Central Asia map - complete itinerary · Tashkent

Order, power and facade in Tashkent

As is typical in authoritarian regimes, order reigns supreme: you don't see litter on the ground, the gardens are well-maintained, and there are no petty squabbles around. Tashkent had twelve gates, and with subsequent city expansions, none remain; now the new president has commissioned engineers to excavate, but for the moment, there is no trace of them.
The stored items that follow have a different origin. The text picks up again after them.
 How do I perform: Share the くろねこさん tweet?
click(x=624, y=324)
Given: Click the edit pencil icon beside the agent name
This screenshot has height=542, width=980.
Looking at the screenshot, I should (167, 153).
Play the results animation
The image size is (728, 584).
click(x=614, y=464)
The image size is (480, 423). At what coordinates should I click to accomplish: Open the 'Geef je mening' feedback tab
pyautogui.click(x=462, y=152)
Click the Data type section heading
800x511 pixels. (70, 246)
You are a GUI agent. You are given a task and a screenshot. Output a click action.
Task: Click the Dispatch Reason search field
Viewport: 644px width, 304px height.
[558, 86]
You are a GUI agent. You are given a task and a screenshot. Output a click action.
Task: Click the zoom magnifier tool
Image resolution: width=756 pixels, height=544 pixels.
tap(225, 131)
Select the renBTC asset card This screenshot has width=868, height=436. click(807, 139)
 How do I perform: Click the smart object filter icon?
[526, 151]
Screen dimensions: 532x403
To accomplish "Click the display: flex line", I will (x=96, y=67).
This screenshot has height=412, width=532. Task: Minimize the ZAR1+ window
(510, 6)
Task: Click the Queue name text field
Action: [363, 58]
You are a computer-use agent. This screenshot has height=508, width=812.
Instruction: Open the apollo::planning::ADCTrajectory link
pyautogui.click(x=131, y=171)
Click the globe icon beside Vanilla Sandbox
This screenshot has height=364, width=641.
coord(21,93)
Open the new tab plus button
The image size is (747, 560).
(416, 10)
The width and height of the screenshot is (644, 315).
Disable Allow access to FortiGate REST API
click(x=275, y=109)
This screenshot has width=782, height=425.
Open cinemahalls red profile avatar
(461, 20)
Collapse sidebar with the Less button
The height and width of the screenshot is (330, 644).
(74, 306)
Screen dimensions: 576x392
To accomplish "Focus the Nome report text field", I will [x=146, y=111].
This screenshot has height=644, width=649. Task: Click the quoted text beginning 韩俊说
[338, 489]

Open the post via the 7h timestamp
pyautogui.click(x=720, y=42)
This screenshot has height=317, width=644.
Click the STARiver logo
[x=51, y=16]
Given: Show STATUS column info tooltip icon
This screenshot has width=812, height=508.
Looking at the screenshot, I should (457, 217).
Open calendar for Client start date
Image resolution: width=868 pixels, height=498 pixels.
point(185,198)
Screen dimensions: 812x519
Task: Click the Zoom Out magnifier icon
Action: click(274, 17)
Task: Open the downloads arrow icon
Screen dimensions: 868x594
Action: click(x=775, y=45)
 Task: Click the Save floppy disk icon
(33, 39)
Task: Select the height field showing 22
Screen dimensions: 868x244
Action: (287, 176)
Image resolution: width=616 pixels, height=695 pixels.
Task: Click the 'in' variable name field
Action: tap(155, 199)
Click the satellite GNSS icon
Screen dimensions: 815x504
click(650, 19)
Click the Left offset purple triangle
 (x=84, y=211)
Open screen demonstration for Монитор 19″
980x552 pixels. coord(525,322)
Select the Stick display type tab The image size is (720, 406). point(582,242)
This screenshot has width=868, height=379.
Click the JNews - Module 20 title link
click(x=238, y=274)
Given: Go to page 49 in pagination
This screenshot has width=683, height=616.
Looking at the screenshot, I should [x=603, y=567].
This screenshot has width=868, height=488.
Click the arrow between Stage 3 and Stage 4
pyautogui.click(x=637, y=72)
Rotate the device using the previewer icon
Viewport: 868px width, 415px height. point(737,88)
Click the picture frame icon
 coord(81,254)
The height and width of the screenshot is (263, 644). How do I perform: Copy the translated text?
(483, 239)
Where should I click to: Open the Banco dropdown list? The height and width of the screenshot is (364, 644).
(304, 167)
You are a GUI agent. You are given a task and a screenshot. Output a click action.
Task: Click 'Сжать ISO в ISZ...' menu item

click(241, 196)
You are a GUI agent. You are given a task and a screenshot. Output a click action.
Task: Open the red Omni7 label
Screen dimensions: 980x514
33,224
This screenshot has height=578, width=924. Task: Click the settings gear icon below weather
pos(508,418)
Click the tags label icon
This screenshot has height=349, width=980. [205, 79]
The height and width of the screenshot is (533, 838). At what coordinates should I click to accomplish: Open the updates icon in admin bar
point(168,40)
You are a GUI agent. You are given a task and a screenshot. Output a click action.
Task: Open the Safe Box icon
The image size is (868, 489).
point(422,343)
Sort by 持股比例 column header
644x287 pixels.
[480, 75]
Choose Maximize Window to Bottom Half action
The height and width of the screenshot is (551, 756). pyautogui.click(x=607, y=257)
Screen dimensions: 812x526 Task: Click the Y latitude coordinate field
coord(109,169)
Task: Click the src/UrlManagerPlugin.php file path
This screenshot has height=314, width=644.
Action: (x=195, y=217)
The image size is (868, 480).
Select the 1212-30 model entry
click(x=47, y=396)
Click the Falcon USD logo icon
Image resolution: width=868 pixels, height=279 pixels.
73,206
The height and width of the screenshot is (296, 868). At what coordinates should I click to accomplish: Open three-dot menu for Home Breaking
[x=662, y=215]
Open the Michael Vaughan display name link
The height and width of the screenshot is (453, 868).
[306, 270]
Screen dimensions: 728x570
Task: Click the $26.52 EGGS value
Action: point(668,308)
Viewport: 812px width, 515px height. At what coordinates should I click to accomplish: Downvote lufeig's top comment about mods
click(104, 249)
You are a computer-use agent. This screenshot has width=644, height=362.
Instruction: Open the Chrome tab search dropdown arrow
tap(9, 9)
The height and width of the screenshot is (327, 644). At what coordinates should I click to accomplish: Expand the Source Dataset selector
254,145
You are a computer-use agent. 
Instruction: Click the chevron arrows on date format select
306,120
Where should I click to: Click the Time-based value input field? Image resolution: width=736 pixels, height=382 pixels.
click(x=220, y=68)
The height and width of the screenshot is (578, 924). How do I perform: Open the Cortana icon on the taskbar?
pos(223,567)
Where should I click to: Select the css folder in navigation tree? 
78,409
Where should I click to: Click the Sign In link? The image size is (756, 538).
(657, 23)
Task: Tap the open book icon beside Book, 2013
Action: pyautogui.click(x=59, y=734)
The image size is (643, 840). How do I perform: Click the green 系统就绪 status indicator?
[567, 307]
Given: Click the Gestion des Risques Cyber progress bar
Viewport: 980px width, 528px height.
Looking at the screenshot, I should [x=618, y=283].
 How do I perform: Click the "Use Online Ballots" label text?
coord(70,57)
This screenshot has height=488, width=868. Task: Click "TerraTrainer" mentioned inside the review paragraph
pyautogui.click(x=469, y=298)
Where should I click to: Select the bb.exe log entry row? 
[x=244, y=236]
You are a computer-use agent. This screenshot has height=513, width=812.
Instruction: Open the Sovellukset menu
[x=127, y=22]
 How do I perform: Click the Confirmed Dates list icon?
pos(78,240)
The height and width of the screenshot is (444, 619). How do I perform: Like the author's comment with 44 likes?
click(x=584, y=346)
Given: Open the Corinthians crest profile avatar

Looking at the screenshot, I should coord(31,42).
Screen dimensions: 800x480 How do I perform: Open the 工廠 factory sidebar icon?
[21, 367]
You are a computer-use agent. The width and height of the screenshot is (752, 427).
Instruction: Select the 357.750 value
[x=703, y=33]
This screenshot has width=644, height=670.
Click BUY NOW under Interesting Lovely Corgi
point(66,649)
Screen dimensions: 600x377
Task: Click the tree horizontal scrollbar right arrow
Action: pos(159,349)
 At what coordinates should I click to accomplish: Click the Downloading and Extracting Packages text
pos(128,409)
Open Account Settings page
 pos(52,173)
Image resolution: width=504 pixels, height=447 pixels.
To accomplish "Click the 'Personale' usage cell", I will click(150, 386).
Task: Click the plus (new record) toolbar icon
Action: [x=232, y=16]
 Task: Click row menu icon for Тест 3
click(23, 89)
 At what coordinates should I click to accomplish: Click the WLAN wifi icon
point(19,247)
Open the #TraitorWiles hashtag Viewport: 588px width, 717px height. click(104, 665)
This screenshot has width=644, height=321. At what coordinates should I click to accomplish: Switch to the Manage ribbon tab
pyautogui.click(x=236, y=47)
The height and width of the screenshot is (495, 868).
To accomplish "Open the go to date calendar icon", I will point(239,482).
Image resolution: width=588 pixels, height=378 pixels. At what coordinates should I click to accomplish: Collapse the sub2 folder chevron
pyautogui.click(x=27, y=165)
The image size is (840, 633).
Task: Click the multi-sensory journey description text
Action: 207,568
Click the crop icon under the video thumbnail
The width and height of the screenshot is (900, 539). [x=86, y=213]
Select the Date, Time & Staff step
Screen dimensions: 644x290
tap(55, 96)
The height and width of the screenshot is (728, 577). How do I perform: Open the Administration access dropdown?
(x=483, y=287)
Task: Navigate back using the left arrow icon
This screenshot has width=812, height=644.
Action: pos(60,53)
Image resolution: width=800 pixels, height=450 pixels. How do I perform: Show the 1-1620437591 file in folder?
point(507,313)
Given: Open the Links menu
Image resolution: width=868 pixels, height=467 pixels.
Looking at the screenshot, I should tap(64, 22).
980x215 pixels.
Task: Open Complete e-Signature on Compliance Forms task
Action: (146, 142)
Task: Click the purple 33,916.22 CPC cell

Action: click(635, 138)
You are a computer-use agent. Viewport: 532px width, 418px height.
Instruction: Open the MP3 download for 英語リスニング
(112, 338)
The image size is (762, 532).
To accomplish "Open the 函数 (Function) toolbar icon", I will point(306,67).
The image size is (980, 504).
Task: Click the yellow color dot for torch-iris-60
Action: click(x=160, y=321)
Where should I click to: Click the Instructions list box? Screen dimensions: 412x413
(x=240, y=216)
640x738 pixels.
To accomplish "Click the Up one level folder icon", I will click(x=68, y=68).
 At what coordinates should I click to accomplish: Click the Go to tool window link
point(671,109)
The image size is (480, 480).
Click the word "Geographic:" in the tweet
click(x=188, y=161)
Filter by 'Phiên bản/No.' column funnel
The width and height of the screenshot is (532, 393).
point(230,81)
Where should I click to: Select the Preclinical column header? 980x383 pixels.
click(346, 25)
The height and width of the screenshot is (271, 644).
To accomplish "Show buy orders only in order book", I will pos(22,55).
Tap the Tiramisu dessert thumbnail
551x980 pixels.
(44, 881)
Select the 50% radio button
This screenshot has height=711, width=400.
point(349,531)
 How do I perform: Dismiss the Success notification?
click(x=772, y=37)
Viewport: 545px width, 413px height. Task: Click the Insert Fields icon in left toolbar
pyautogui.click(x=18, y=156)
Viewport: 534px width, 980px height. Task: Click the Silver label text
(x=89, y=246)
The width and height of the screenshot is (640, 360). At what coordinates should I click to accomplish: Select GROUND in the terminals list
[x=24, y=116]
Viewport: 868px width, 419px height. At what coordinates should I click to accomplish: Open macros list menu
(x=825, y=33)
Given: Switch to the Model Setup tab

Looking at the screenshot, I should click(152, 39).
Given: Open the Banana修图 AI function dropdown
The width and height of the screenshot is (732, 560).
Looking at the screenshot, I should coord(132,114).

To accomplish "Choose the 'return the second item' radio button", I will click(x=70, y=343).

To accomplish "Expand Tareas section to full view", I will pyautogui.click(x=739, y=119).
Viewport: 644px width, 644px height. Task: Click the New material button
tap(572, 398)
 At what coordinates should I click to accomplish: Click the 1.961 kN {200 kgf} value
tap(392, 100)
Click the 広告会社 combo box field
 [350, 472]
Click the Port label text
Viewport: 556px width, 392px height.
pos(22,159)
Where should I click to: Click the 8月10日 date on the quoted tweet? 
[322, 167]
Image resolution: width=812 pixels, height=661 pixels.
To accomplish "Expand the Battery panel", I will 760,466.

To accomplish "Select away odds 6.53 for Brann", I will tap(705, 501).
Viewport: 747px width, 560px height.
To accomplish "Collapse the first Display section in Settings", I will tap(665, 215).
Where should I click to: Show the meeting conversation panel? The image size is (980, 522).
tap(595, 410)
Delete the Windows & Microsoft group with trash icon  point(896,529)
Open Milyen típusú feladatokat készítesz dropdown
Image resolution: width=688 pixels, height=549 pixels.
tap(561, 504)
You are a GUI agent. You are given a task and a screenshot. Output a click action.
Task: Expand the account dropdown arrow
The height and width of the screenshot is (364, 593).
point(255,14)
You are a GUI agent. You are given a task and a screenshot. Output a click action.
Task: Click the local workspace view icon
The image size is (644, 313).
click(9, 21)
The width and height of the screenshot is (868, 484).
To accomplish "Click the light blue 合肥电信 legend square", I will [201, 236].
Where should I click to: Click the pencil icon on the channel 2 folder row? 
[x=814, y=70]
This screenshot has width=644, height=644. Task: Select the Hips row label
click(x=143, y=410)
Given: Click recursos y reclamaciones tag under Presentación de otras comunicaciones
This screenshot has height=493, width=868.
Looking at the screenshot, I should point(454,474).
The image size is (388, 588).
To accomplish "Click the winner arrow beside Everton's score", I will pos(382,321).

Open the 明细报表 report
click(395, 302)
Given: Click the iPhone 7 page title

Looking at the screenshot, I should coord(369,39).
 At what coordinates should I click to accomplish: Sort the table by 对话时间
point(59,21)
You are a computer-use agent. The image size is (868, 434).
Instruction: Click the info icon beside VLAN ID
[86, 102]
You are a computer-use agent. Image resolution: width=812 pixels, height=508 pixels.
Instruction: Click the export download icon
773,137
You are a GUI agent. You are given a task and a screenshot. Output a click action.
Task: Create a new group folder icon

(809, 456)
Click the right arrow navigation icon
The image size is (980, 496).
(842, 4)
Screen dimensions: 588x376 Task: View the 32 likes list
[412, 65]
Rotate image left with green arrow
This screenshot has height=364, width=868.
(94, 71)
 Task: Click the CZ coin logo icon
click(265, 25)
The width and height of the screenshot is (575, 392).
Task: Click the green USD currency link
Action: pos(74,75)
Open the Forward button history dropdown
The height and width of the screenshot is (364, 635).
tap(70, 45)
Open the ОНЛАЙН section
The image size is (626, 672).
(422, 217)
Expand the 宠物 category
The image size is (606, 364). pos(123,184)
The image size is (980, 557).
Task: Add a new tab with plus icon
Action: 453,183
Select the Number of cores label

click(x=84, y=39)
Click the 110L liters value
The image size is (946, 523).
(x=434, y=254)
It's time to return to the hotel, collect our belongings, and take a taxi to the airport. The driver, despite being warned in all possible languages by the receptionist, doesn’t understand or seem to know that we need to go to the domestic departures area. As a result, once we arrive at the international departures area, we discover that to get where we want, we need to add another 15 minutes with another taxi: it's not a problem as we have plenty of time and don’t make it an issue. Finally, arriving in the recently renovated Terminal 3 for domestic departures, we take the internal flight to Urgench, which gives us a beautiful night view of the capital. During the trip, we met a friendly guide who speaks Italian well, and we shared the 40-minute journey to Khiva with him. We are in western Uzbekistan, just a few kilometers from the Turkmen border, in an area that would be deserted if it weren't for the fact that we are located in the Amu Darya basin. The hotel is located at the inside the walls (Ichon-Qala) It's very convenient for a late-night stroll; at first, it seems confusing with flashes of light everywhere around the monuments, making you feel like you're in Hollywood. Once your eyes adjust, you appreciate the value of the lighting and begin to admire how it highlights the treasures held within the ancient walls. Khiva was a city on the Silk Road, strategically located away from major urban centers, with a history that wasn't always noble, linked to the slave trade. However, you don't need to view history through a modern lens; life in Central Asia rarely offered pleasures. Exploitation and oppression were commonplace, and when wars came, cities were razed to the ground, while surviving inhabitants were deported and treated as slaves. This wasn't much different elsewhere; perhaps here, even nature made things more difficult.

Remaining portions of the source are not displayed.